- **Task requirements**
(A) According to the passage on customer due diligence (CDD) reforms, which section of the AML/CTF Act sets a civil penalty for failing to carry out CDD procedures before providing a designated service?
(B) Go on with the passage on customer due diligence (CDD) reforms from its last sentence, keeping its technical register.
┌─ Extract provided
Given the intensive and ongoing nature of these obligations, CDD represents a major component of AML/CTF compliance costs.

Breaches of the obligation to undertake CDD procedures prior to providing a 'designated service' under the Act attract a civil penalty (section 32). Reporting entities therefore are concerned to ensure the CDD procedures are carried out in accordance with the Act.

Reforms are proposed to provide greater options for reporting entities to rely on CDD procedures (including equivalent procedures required under a foreign law) undertaken by a third party based in Australia or offshore. The costs incurred by a business to rely on a CDD procedure that has already been carried out on a customer are expected to be significantly less than undertaking the CDD.

These options include reliance on a CDD procedure performed by:

1.
an agent
2.
another reporting entities (eg. a foreign equivalent)
3.
parties to a 'CDD arrangement'.

Liability for breaches of CDD will remain with the relying party in 1 and 2, but generally shift for 3. These options are expected to provide reporting entities with opportunities to reduce a significant amount of administrative cost by effectively reducing the pool of new customers that require CDD procedures to be undertaken. This will provide efficiencies and greater flexibility for reporting entities to rely on CDD procedures undertaken by other reporting entities within Australia and a range of foreign entities, providing certain safeguards are met.

There are also linkages with the Review into Open Banking in Australia [10] (Open Banking review), which will give customers a right to direct that the information they already share with their bank be safely shared with others they trust. The Open Banking review recommends that the outcomes of a CDD procedure required by the AML/CTF Act should be shared as part of Open Banking. The CDD reliance reforms will facilitate this recommendation of the Open Banking review by requiring reporting entities to obtain information collected in carrying out to the CDD from the relied on entity prior to the provision of the service.

CDD arrangements

The proposed amendments will allow reporting entities to enter into CDD arrangements with other regulated businesses in Australia and overseas, which will provide a greater range of circumstances where reliance can be applied between parties, and address some industry concerns around liability for CDD procedure breaches.

For illustration, under current arrangements, should a person have bank accounts with multiple lenders it is expected that each of those lenders will have undertaken CDD procedures on that person and absorbed the administrative cost associated with performing those procedures. Broadly speaking, under the proposed reform, should a relevant lender be party to a CDD arrangement, then CDD procedures need not be performed on an individual for the opening of subsequent accounts.

To ensure that the proposed CDD arrangements are adopted by industry, and thus realising the full deregulation potential, the reform is designed to give reporting entities a 'safe harbour' from liability for CDD breaches under section 32 of the AML/CTF Act. This addresses industry concerns about exposure to liability that stems from relying on the CDD procedure undertaken by third parties. More specifically, where the reporting entity has entered into the CDD arrangement, conducted due diligence on the arrangement and can show that it was appropriate to rely on the third party, the relying party would not be held liable for isolated breaches of compliance with the CDD requirements by the third party. However, where there are systemic breaches that indicate due diligence on the CDD arrangement was insufficient, the reporting entity relying on the third party's CDD procedure would be liable for breaches.
└─
┌─ Given material
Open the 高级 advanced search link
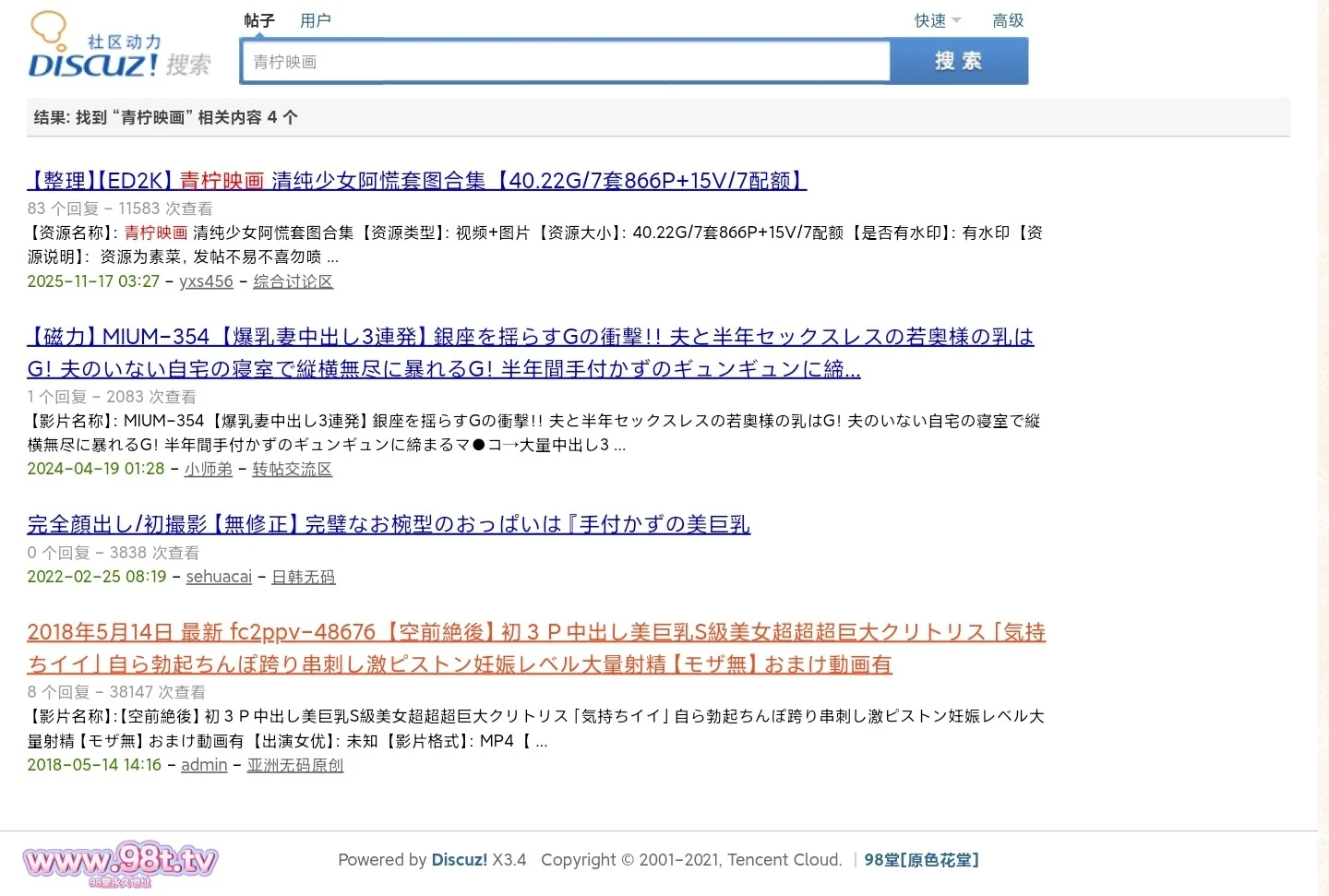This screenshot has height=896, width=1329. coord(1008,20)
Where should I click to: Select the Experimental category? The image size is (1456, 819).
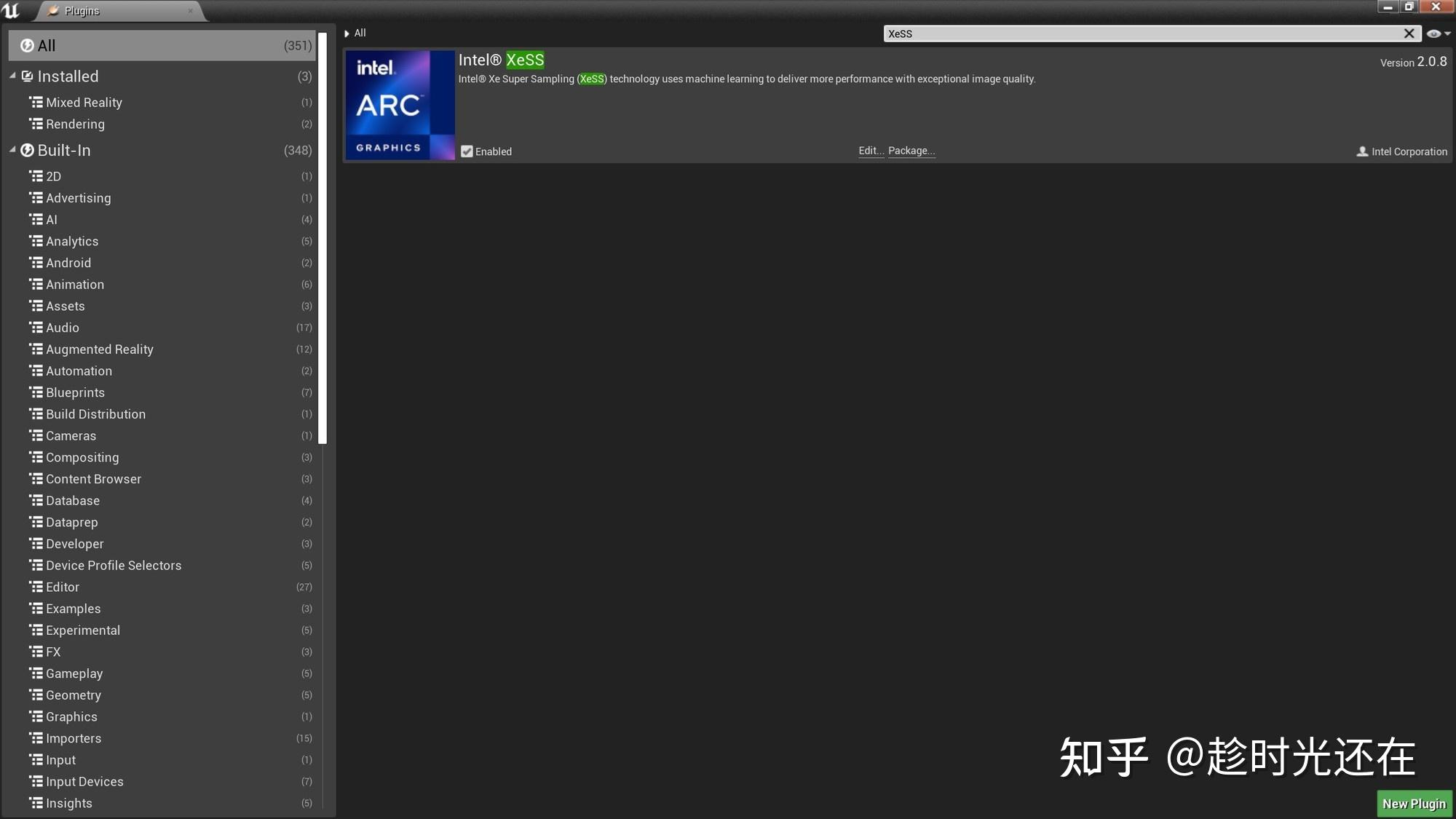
└─
- **Answers by task**
(A) Section 32.

(B)
Reliance under the current regime - Members of a Designated Business Group (DBG) and licensed financial advisers

Currently, there are only limited circumstances in which reporting entities can rely on a CDD procedure performed by a third party. This includes where the CDD procedure has been undertaken by another entity within their DBG. Despite the fact that a DBG may include offshore entities, the current provisions only allow reliance within a DBG where the other reporting entity is a domestic reporting entity. [11] This is set out in section 38 of the AML/CTF Act and chapter 7 of the AML/CTF Rules.

The other circumstance where reliance is permissible is where a licensed financial adviser who is also a reporting entity arranges for a customer to receive a service listed in the Act from a second reporting entity. For example, where a financial adviser refers a customer to a bank, the bank can rely on the CDD carried out by the adviser.

In both of the above cases, liability for a breach of the CDD procedure rests with the relying party.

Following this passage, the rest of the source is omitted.